Find where "Gastronomie (664, 67)" occurs in the data below, and retype that line and every later line exactly.
%%
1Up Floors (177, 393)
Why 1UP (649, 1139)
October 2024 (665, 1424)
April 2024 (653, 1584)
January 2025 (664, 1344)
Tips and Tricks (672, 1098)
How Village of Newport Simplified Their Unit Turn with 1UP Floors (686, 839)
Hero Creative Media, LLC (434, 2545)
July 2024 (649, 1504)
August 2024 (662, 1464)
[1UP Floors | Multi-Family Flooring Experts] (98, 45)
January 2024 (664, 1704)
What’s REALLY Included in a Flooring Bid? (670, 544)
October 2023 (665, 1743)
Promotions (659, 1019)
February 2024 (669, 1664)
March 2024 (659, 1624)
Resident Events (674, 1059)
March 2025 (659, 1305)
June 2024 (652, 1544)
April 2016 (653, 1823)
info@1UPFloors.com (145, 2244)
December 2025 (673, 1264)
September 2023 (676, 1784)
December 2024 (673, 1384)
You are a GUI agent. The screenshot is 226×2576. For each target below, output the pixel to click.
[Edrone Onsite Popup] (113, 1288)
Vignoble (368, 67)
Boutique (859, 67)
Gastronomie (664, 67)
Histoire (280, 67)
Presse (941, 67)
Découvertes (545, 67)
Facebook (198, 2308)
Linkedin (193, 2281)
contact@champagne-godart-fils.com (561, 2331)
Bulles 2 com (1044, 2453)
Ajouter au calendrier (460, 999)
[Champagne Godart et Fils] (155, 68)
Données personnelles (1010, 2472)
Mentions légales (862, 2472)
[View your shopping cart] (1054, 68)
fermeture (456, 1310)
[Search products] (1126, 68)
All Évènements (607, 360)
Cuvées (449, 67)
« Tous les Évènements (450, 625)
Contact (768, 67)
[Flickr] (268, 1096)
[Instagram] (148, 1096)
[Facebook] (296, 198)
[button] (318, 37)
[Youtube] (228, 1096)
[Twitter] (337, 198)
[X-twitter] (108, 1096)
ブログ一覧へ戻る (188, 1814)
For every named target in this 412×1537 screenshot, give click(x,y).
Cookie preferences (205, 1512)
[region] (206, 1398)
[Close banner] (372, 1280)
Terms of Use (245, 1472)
%%
#### TASK OUTPUT
Gastronomie (664, 67)
Histoire (280, 67)
Presse (941, 67)
Découvertes (545, 67)
Facebook (198, 2308)
Linkedin (193, 2281)
contact@champagne-godart-fils.com (561, 2331)
Bulles 2 com (1044, 2453)
Ajouter au calendrier (460, 999)
[Champagne Godart et Fils] (155, 68)
Données personnelles (1010, 2472)
Mentions légales (862, 2472)
[View your shopping cart] (1054, 68)
fermeture (456, 1310)
[Search products] (1126, 68)
All Évènements (607, 360)
Cuvées (449, 67)
« Tous les Évènements (450, 625)
Contact (768, 67)
[Flickr] (268, 1096)
[Instagram] (148, 1096)
[Facebook] (296, 198)
[button] (318, 37)
[Youtube] (228, 1096)
[Twitter] (337, 198)
[X-twitter] (108, 1096)
ブログ一覧へ戻る (188, 1814)
For every named target in this 412×1537 screenshot, give click(x,y).
Cookie preferences (205, 1512)
[region] (206, 1398)
[Close banner] (372, 1280)
Terms of Use (245, 1472)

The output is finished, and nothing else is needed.